The problem with a Sanders presidency
It is here where we can see the potential problem with a hypothetical Sanders presidency. While we may not like to believe it, it’s inevitable that if he were to win the nomination Sanders would start to moderate his views in order to improve his chances of election. In fact we’ve already seen this. Commentators have noted for example that Sanders’s history of support for gay rights is not as strong as it seems, and in fact has often been shaped by political calculations. The same is happening on his position over Israel-Palestine, with Sanders dampening his views throughout the campaign. More recently the Vermont senator has gotten into a fight with Hillary Clinton over who would best continue the Obama legacy, with Sanders backing away from previous criticisms he’s made of the current President.
As Sanders goes further into the campaign this could have a real impact on left-wing politics.
In particular as Sanders inevitably starts to moderate his positions he will give left-wing credibility to this moderation. The best example of this is Syriza. As the anti-austerity party that soon embraced a harsh austerity package, Syriza legitimised the policy more than anyone else could have possibly done. As a self-proclaimed “socialist” Bernie Sanders would likely do the same — making support for Israel or the Obama legacy (and all the problems it entails) “socialist ideals”.
Here is why I’m quickly cooling on the value of Sanders’ campaign (even though I’ve never been excited about him potentially winning the nomination). When he entered the campaign Sanders had the potential to do some work to disrupt the Democratic political order. He’s pushed these themes throughout the nomination race, in particular with his focus on Wall Street. For Democrats he became a much-needed symbol of dissatisfaction with the political class.

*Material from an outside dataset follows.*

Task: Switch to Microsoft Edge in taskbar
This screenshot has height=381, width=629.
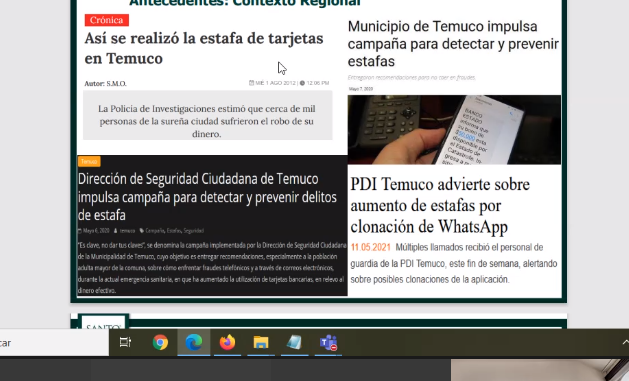Action: coord(194,342)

This I think has potential value, but that value is limited. As Sanders and his supporters have started speaking more openly about winning the nomination he has shifted from challenging the political order to trying to get access to it. In doing so he has given it credibility it simply does not deserve. This is a credibility that many Democratic voters have already given up on. Turnout numbers have been way down in 2016 compared with 2008 levels, suggesting people have given up on the Obama “hope for change” formula. For those who are left, if Sanders continues further it is entirely likely he will reinforce this political credibility, pulling momentum away from other social movements and pushing it in to a political process that will ultimately disappoint.
I think Sanders has played an important role in this nomination fight. He has made important issues part of the debate and given voice to dissatisfaction with the Democratic political class. Importantly he has also given himself a stronger voice, allowing him to continue his advocacy through the campaign and in the years that follow. But I don’t want him to go any further. Otherwise he will give increasing Leftist credibility to a system that does not deserve it.
Sanders will probably be done after Super Tuesday. Hillary Clinton will be on the march to the nomination. But we shouldn’t be too sad. He’s played a vital role and will continue to do so.